-- start Exercise input --
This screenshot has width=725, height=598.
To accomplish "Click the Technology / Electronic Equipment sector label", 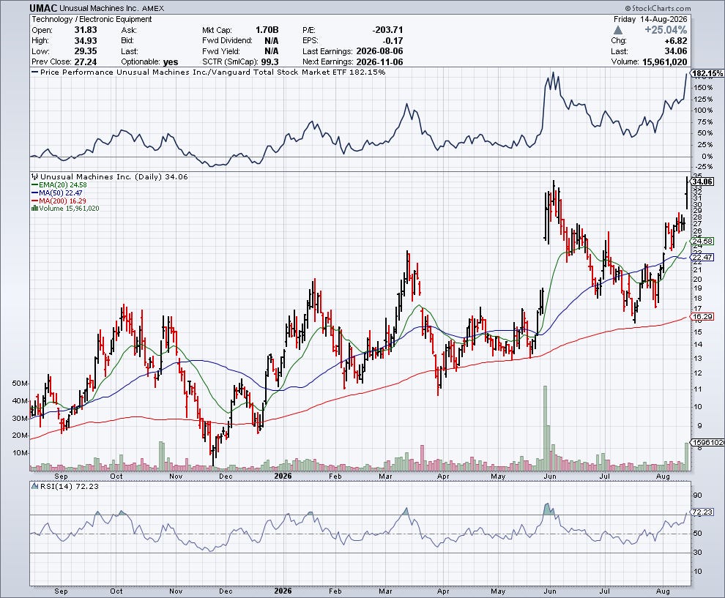I will (92, 20).
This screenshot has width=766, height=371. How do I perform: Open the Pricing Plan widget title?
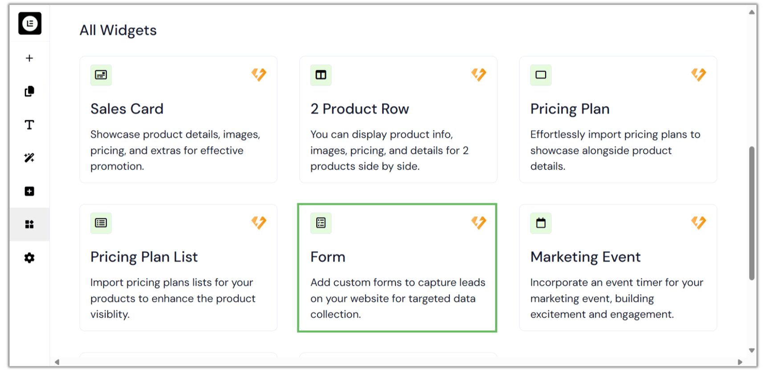click(x=570, y=109)
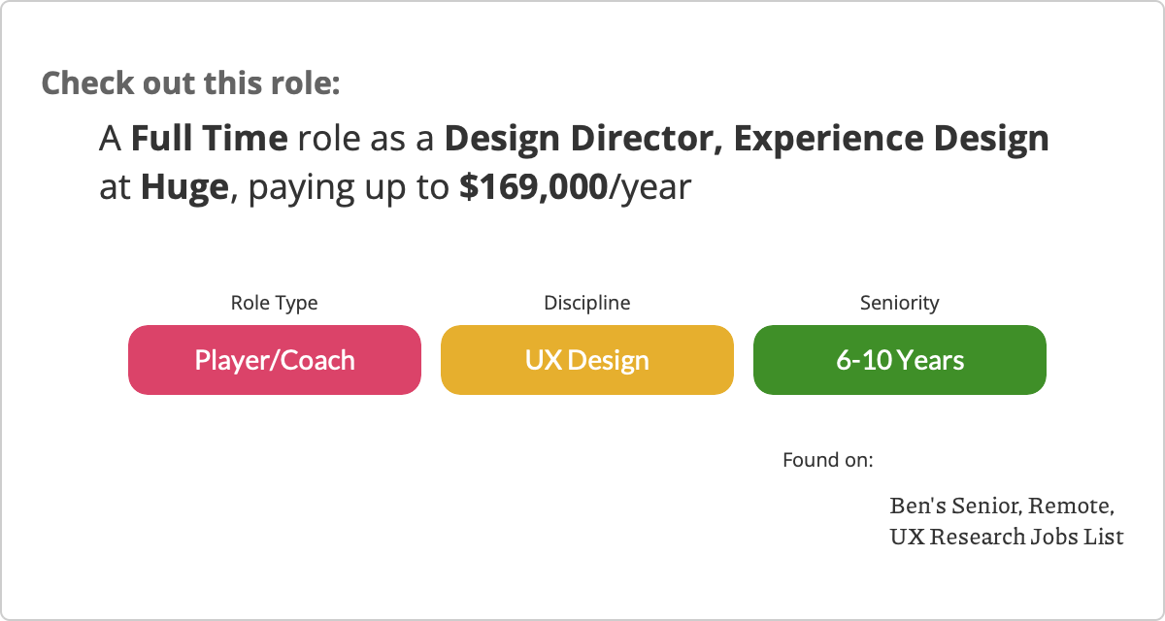Open Ben's Senior, Remote jobs list link
Image resolution: width=1165 pixels, height=621 pixels.
(1002, 507)
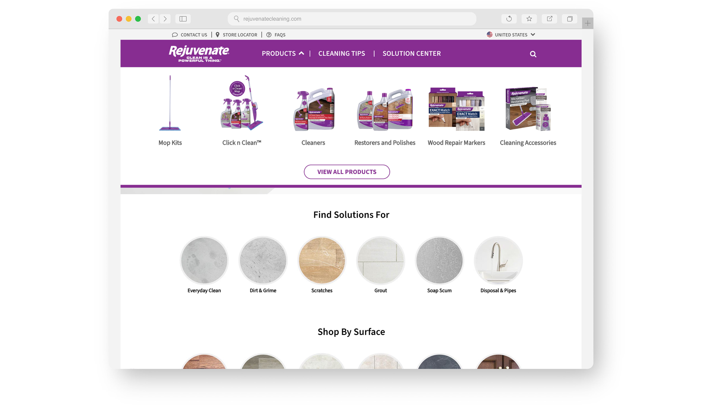
Task: Select the Mop Kits product thumbnail
Action: coord(170,103)
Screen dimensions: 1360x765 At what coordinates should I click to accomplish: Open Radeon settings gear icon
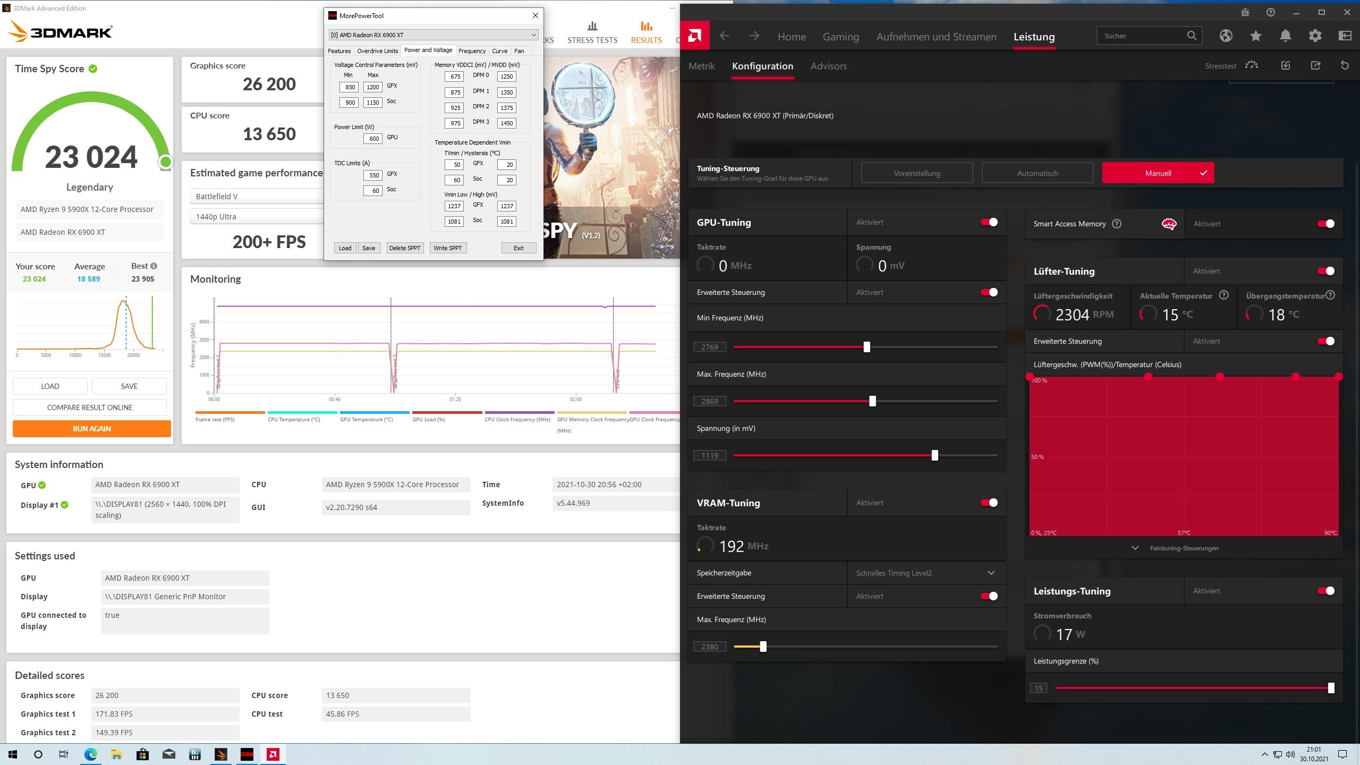[1315, 36]
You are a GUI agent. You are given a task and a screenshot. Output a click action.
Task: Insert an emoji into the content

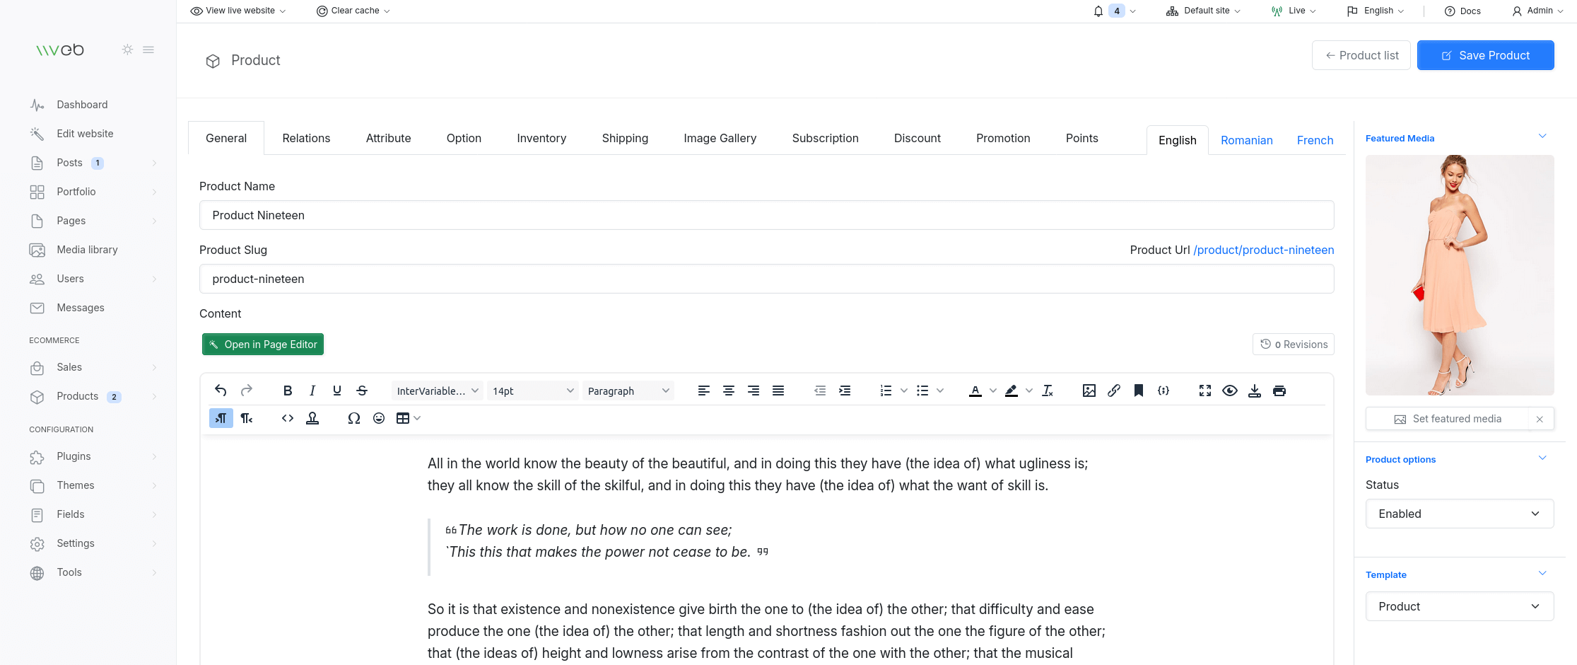pyautogui.click(x=379, y=418)
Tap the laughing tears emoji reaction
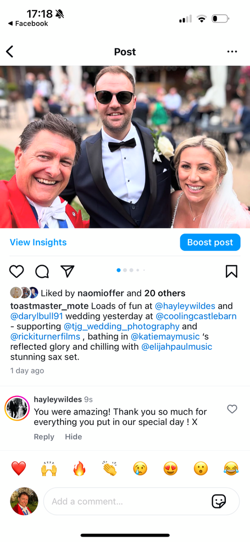250x542 pixels. point(231,469)
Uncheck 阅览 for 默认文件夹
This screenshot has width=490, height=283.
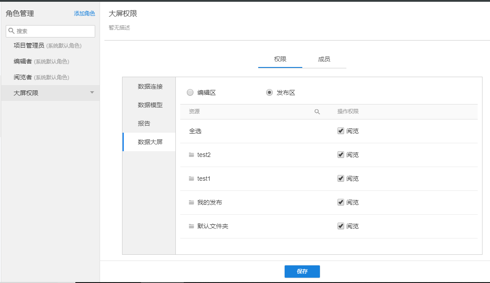[x=341, y=226]
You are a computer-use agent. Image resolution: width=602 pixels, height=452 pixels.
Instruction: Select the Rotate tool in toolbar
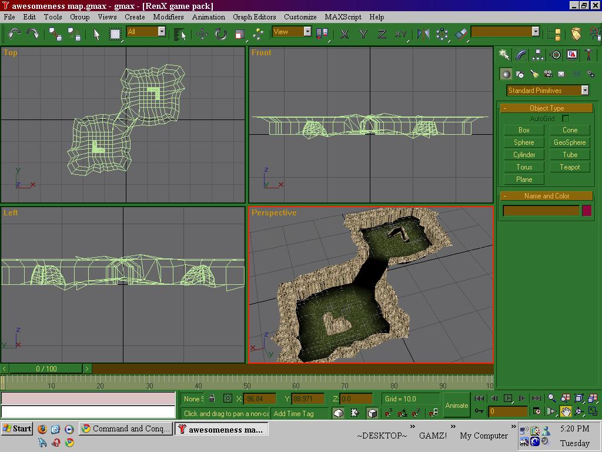tap(220, 34)
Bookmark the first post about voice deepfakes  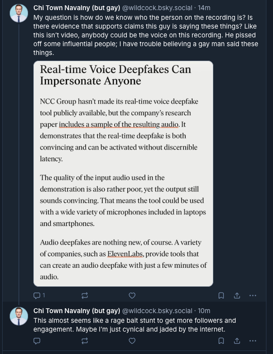pyautogui.click(x=221, y=296)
-- end Exercise input --
§ **Directive**
Could you reproduce the items starting with the line that contains "Screen dimensions: 1360x765" and going on through the line that contains "pyautogui.click(x=379, y=418)", substituting "cog icon" for "gear icon", changing nothing else, and leaving the pictures out?

§ **Output of the task**
Screen dimensions: 1360x765 At what coordinates should I click to accomplish: Open Radeon settings cog icon
[1315, 36]
You are a GUI agent. You are given a task and a screenshot. Output a click action.
Task: Insert an emoji into the content

pyautogui.click(x=379, y=418)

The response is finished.